ちなみに、「去年」と「一昨年」を比べれば、幸か不幸か去年よりも「一昨年の方が随分とよい年」だったように思います。


増税の影響は、一昨年よりも去年の方が深刻化し、内需成長率は、三四半期連続の「衰退」を余儀なくされました。


おまけに「国債発行額」の水準から見れば政府は明確に「緊縮」財政の度合いを一昨年から去年にかけて深めてしまいました。

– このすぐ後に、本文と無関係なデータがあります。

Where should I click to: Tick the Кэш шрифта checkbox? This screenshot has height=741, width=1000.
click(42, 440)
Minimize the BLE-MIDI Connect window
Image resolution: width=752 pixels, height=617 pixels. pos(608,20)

しかも外交問題でも去年は、一昨年末の「日韓合意」のために戦後レジーム(日本=悪、アジア=被害者、欧米=善、という物語)を強化する報道が世界中を駆け巡るという途轍もないコストを支払ったにも関わらず、韓国大統領スキャンダルによってその合意も「反故」にされるリスクが増大してしまいました。と同時に、北方領土や広島原爆投下問題等についても、様々な「物議」を醸す事態が生じました。

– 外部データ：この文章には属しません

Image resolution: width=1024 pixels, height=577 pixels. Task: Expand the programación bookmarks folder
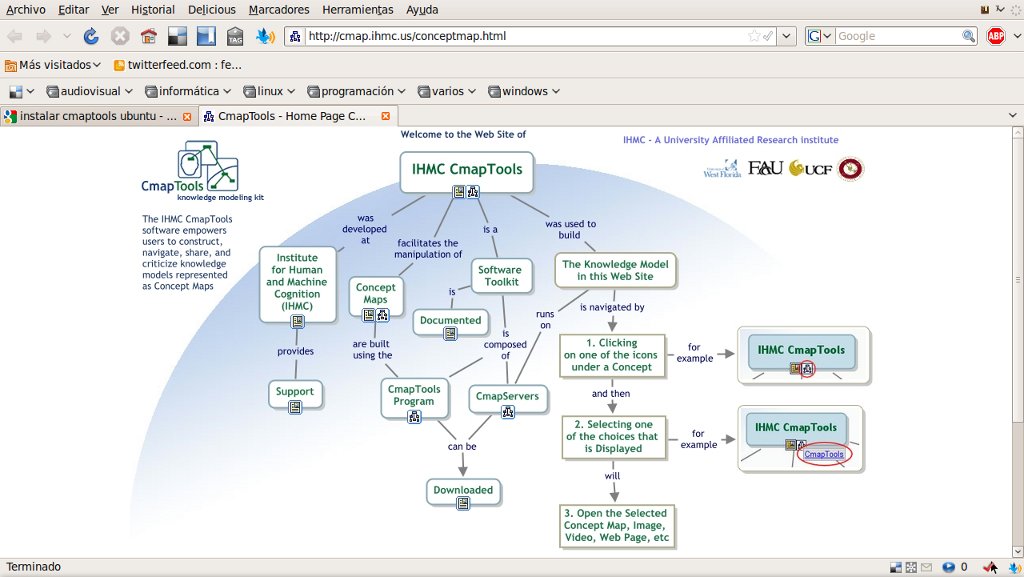pyautogui.click(x=357, y=91)
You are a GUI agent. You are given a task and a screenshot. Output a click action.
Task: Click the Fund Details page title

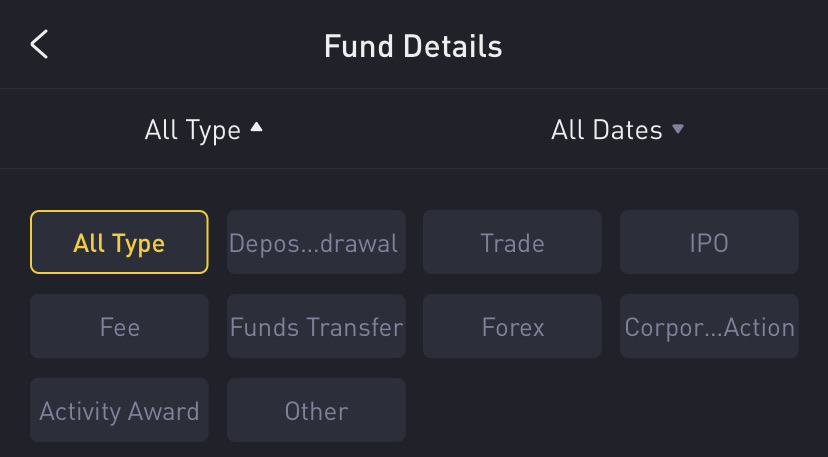[x=413, y=46]
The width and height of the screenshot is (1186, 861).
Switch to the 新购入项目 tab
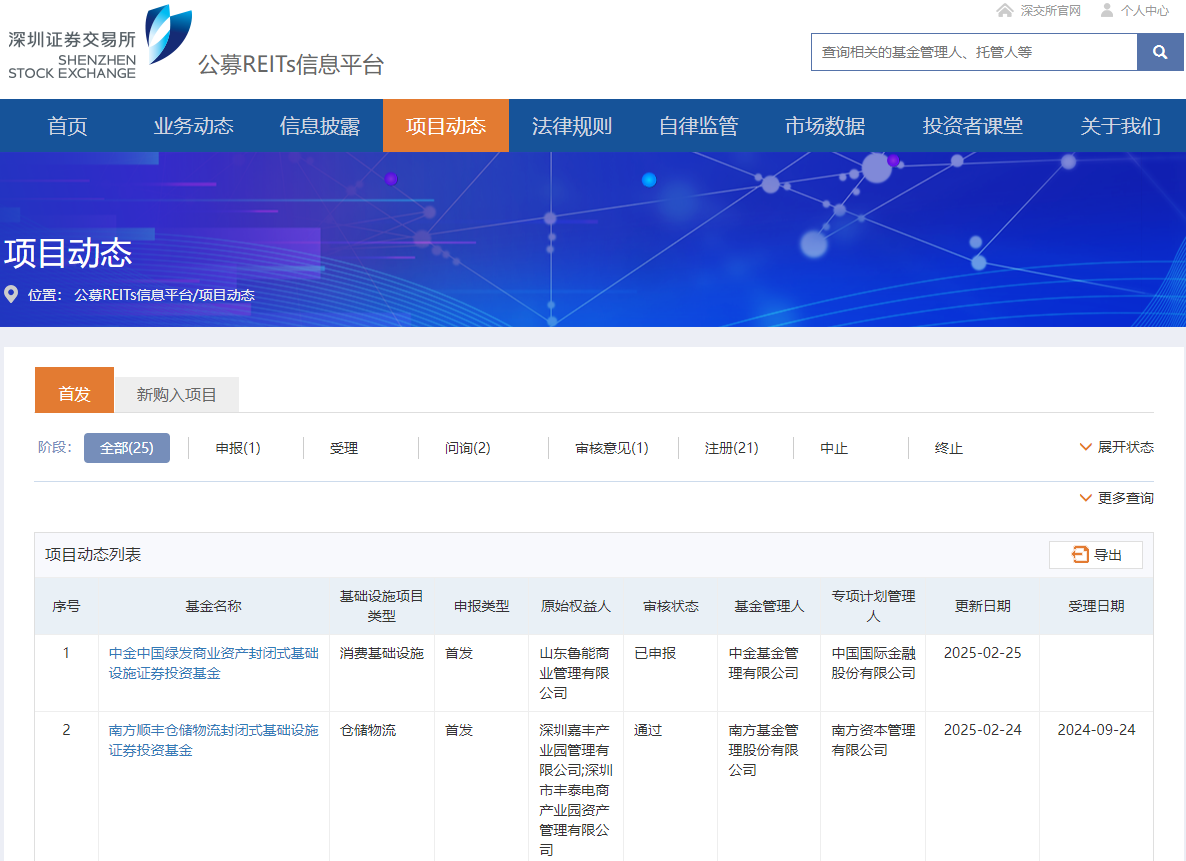177,395
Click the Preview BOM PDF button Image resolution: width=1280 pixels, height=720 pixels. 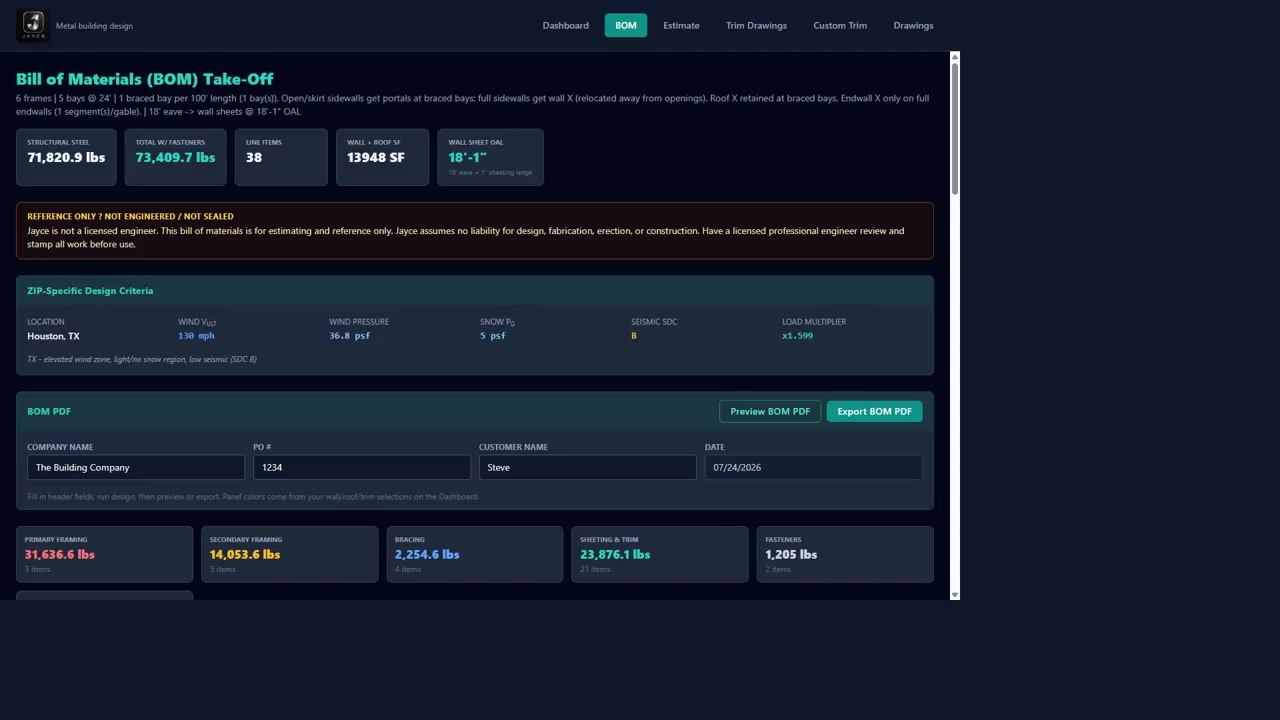click(770, 411)
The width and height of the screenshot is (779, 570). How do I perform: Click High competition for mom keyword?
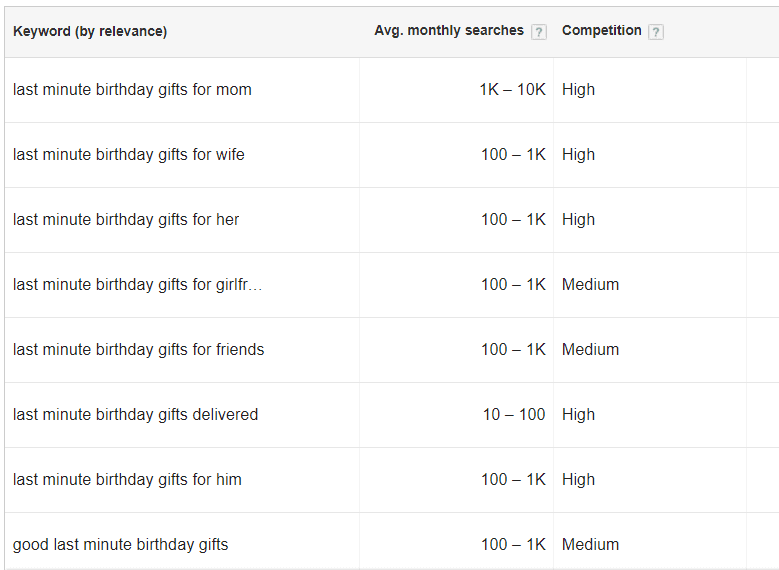(x=578, y=89)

そして世界経済のデフレ(需要不足)は、その深刻さの度合いを深め続けています。


こうした「被害」ないしは「リスク」は一昨年には存在していなかったことを踏まえれば、一昨年は去年よりも「よい年」だった――つまり、去年はその前の年寄りも「わるい年」だったと言えるのではないかと―――と思われるわけです。


――ですが、「去年」も決して悪いことばかりではありませんでした。


青木先生がご指摘の様に、消費増税が延期されたことや、リフレ派が実質的に敗北してリフレ派の象徴である浜田参与が当方の参与意見と同様に「積極財政」を必要だと宣言された事、さらには、国益を棄損する「リスク」が高かったTPPが事実上破棄される見通しが高くなった事等は、(あくまでも個人的な学者としての見解を申し上げれば)「僥倖」といえるものでした。

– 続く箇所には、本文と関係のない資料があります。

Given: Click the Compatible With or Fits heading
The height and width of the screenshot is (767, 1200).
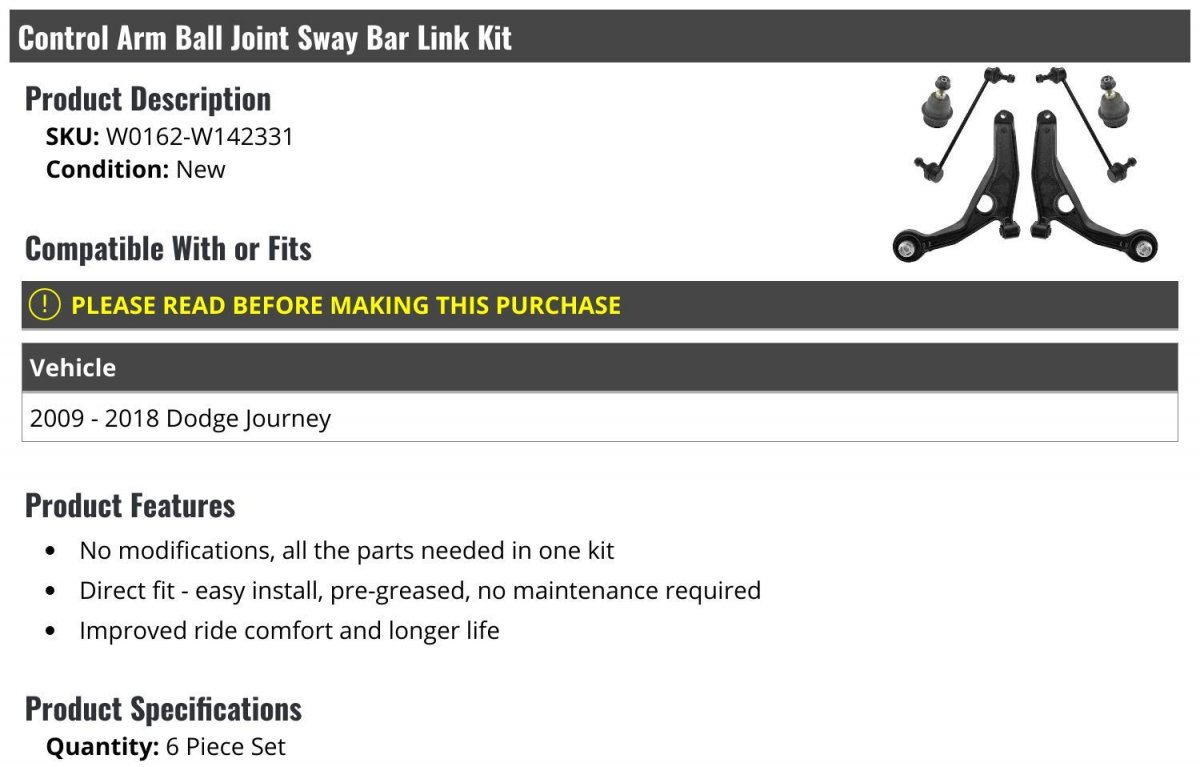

http://www.mitsuhashitakaaki.net/2016/12/10/aoki-33/


ただし、これらの「僥倖」は「ネガティブなものを食い止めた」というだけの話しであって、必ずしも「ポジティブなハッピー」な話しでもなんでもありません。


そもそもTPPなんてなくて当たり前だし、消費税も「常識」さえあれば増税するはずもないものですし、「リフレ理論」ももちろん愚か者さえいなければ主張されるはずもない代物だったからです。


とはいえ、昨年においても「ポジティブ」な意味でよかったと言えるものも、一部存在していました。その中の代表的なものこそ、

『富国と強兵』(中野剛志著)

が出版されたこと(!)、でした。

https://www.amazon.co.jp/%E5%AF%8C%E5%9B%BD%E3%81%A8%E5%BC%B7%E5%85%B5-%E4%B8%AD%E9%87%8E-%E5%89%9B%E5%BF%97/dp/4492444386


(それはちょうど一昨年の三橋さんの大忘年会で、その前の年よりも良かったのは『英語化は愚民化』(施 光恒著)が出版されたという事だけだった、と申し上げたのと、同じような話しですねw)。


この『富国と強兵』は、一言で言えばまさに、

「素晴らしい本」。


何が素晴らしいかといえば、


1)現在の政治経済政策を考える上で「大切な事柄」であるにも関わらず、世論にも学術界にもあまり「知られていなかった」多くの「学術的知見」が、著者の「俯瞰的」「総合的」な視点から改めて「統一的に再解釈」された上で、


2)その解釈内容が「現代の日本人」のために了解しやすい形で「極めて簡潔」に取りまとめられている、

という点です。


この1)は学術的(あるいはアカデミック)な仕事であり、そして、2)は実践的(あるいはジャーナリスティック)な仕事です。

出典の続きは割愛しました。